WHAT YOU HAVE TO DO –
Every line from the one containing "This screenshot has width=2204, height=1358." to the one containing "This screenshot has height=1049, width=1920." in the records below, both included, must be set down exactly, and no other line.

MATERIAL FOR THE TASK section start

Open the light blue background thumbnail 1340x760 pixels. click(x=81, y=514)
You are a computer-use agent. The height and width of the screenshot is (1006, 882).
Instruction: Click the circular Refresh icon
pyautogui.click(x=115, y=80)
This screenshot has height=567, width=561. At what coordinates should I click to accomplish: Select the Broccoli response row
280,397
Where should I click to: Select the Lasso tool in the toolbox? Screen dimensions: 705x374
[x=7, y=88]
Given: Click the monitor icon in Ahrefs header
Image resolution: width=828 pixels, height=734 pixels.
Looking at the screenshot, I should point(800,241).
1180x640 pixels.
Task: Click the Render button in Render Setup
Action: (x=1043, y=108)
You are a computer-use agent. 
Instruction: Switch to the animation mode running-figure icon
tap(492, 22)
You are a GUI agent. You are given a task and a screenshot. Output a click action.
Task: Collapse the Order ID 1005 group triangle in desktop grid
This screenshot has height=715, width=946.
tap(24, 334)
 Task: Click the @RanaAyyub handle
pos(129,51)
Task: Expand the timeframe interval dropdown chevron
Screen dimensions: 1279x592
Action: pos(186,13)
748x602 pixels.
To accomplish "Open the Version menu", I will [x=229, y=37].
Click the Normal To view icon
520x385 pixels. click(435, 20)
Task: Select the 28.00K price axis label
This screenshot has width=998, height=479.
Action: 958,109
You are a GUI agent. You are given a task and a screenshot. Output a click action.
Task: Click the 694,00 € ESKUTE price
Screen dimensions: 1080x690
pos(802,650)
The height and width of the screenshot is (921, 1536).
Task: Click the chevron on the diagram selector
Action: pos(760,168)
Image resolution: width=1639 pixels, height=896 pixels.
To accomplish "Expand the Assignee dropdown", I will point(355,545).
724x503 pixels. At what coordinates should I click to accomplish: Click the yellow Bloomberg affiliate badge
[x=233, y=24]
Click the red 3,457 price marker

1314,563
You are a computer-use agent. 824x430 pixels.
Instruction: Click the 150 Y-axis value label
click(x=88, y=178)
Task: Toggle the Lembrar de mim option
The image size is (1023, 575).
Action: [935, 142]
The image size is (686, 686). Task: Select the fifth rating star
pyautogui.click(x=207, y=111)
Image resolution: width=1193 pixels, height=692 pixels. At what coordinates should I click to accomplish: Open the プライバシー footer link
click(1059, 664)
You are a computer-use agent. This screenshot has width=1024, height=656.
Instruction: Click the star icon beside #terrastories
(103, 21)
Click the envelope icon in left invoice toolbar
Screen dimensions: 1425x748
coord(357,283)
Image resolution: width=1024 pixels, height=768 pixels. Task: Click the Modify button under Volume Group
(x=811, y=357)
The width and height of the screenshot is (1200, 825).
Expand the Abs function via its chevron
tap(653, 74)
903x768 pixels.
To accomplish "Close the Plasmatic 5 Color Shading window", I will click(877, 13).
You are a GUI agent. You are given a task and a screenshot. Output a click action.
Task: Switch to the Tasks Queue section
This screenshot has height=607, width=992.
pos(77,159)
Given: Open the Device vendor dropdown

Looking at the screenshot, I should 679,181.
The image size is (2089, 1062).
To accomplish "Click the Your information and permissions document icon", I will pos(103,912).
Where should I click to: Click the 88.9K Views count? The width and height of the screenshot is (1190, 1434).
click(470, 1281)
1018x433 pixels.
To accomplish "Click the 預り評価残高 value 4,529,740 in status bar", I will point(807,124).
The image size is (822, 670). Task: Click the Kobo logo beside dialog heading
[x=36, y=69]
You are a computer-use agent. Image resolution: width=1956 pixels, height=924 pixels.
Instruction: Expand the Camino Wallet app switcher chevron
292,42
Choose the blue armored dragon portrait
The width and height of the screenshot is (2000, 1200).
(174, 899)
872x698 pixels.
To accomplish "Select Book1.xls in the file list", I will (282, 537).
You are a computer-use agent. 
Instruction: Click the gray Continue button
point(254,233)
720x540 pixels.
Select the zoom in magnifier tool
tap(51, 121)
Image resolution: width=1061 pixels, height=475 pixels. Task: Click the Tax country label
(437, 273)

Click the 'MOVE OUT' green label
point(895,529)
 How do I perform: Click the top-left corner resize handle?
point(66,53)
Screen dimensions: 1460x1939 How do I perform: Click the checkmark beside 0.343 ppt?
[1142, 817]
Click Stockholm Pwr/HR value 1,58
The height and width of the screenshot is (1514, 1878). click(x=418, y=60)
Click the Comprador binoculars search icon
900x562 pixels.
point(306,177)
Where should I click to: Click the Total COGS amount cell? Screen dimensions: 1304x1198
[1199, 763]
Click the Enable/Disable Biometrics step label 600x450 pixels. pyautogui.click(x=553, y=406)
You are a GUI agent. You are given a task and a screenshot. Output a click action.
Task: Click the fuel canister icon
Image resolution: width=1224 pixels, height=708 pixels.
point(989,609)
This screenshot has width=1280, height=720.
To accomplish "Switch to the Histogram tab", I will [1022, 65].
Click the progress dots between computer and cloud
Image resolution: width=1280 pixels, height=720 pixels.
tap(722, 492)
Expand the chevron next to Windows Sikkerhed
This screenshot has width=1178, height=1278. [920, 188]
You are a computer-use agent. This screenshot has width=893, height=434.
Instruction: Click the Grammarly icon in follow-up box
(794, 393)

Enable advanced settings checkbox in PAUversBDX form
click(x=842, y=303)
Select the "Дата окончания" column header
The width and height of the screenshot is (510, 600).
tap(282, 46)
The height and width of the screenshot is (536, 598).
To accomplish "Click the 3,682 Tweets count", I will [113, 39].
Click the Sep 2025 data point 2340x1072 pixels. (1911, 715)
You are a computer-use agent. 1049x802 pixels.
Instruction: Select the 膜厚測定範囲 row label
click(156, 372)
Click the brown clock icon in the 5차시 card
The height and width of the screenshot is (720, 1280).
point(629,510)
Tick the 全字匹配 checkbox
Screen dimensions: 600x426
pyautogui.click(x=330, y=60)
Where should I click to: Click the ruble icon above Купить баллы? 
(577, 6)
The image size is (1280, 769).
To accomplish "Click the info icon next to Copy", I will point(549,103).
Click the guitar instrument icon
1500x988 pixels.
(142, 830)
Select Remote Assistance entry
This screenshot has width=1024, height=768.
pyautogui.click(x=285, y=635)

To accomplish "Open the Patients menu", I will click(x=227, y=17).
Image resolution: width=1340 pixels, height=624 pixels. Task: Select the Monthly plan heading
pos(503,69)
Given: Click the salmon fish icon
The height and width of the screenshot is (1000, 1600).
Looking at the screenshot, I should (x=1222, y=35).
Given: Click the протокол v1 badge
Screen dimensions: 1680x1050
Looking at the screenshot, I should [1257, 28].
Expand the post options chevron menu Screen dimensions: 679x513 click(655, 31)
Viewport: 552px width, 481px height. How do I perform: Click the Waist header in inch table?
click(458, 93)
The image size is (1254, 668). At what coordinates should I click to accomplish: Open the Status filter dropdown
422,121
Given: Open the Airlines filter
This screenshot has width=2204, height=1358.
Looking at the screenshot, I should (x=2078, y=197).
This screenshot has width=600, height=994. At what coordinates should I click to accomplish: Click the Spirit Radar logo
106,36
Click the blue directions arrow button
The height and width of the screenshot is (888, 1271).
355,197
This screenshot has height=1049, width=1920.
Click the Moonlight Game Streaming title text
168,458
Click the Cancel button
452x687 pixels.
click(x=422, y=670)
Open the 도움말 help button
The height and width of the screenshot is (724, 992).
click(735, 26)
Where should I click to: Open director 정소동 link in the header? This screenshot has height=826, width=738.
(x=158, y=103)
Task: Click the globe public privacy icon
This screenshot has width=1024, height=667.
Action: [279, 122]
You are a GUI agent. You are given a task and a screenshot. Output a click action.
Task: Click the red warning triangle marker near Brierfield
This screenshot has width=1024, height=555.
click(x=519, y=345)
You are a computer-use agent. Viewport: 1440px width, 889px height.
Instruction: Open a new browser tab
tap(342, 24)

MATERIAL FOR THE TASK section end

RESPONSE –
This screenshot has width=2204, height=1358.
Looking at the screenshot, I should (x=2078, y=197).
This screenshot has width=600, height=994. At what coordinates should I click to accomplish: Click the Spirit Radar logo
106,36
Click the blue directions arrow button
The height and width of the screenshot is (888, 1271).
355,197
This screenshot has height=1049, width=1920.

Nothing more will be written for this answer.